ROY CAMPBELL

Ethnic Stew and Brew
Delmark DE-528

Back in the early 1960s when the phrases "acid jazz", "crossover" and so-called "contemporary jazz" weren't in the mouths of every record company weasel, genuine soul jazz performances such as Lee Morgan's "The Sidewinder" and Nat Adderley's "Work Song" became popular with no mass market preplanning.

This newest disc by trumpeter Roy Campbell's Pyramid Trio is a reminder of those days and will likely be as well received. Although he describes the band as being "about World Music with a touch of Jazz", that "touch" is more like a two heaping handfuls. More noteworthy, ETHNIC STEW AND BREWS can be put in the elite company of such funky jazz discs as those produced from the likes of Morgan, Adderley, Horace Silver and Bobby Timmons, because these groove moves flow generically from the brassman's overall conception.

Unlike such funk/jam band wannabes as Medeski, Martin & Wood or Charlie Hunter, Bronx, N.Y.-based Campbell, 49, grew up in the milieu, having internalized the blues as well as the lessons of hard bop trumpet masters like Morgan and Woody Shaw when he was younger. Then he took it all a bit further. So, just as there's a bit of "outside" in his playing of more conventional melodies, there's a touch of "inside" when he works in such freer contexts as the cooperative quartet Other Dimensions In Music (ODM) and Peter Brötzmann's Die Like A Dog quartet.

On this disc, Campbell is able to create all the sounds he needs with only two helpmates, because the two are some of improvised music's most accomplished instrumentalists. Drummer of choice for sax masters Fred Anderson and Brötzmann among others, Drake is as proficient on exotic percussion as he is on the trap set. He's one of those Windy City drummers whose polyrhythmic style seems to reflect Africa as well as that city's South Side. Leader of the Little Huey Creative Music Orchestra and member of several other groups, including ODM and saxophonist David S. Ware's aggregation, bassist Parker has worked with pianist Cecil Taylor and is organizer of festivals that pull the disparate parts of New York's Lower East Side scene together. Here, his time is so strong, and his attack so authoritative, that there's a point on the finger-snapping title tune where he seems to playing an electric rather than an acoustic instrument. Not that he's a slouch with a bow either: Just listen to his solo on "Imhotep".

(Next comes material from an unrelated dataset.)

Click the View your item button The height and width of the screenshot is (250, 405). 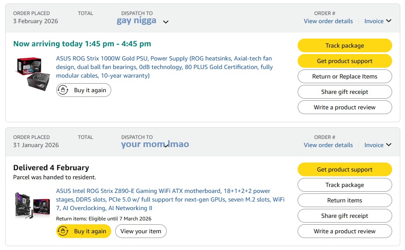[x=141, y=232]
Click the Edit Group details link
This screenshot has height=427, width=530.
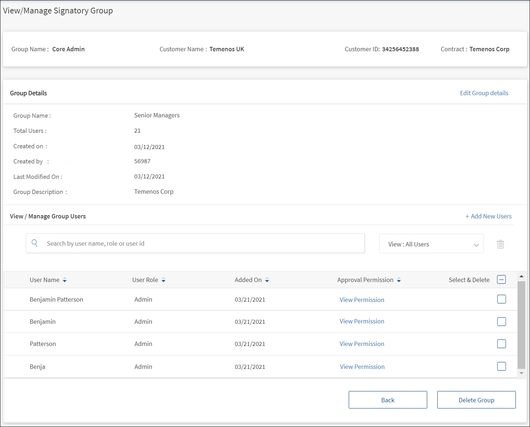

Less cerebral than Campbell's two previous Pyramid Trio outings — with different drummers — this disc, while mainly groove-oriented, still involves a lot more than dance hall hedonism. "Impressions of Yokahama", for instance begins with the sounds of finger cymbals and Parker on shakuhachi flute, before transmutating itself into a vaguely-Oriental sounding open horn, double time bass and drum color field. On the other hand, true to its title, "Heavenly Ascending" is mid-tempo and meditative.

"Amadou Diallo", an over-12 minute memorial to the unarmed African immigrant shot by New York police in his own apartment building, begins with a conga solo and some unidentifiable horn reverberations before Campbell unveils disconsolate, dissonant multiple note-straining flugelhorn runs. It ends with the detonation of rim shots from Drake — imitating the number of bullets that killed Diallo — matched by a similar number of blasts from Campbell's horn.

Smart and soulful at the same time this CD may end up becoming a legendary beat feast for forward thinking samplers. At the same time it has more than enough meaty musical content to be sought out by the serious jazz fan.

— Ken Waxman

Track Listing: 1. Tazz's Dilemna 2. Malcolm, Martin and Mandela 3. Imhotep 4.* Impressions of Yokahama 5. Ethnic Stew and Brew 6. Heavenly Ascending 7. Amadou Diallo

Personnel: Roy Campbell (trumpet, flugelhorn, pocket trumpet, percussion); William Parker (bass, percussion, shakuhachi flute*); Hamid Drake (drums, percussion)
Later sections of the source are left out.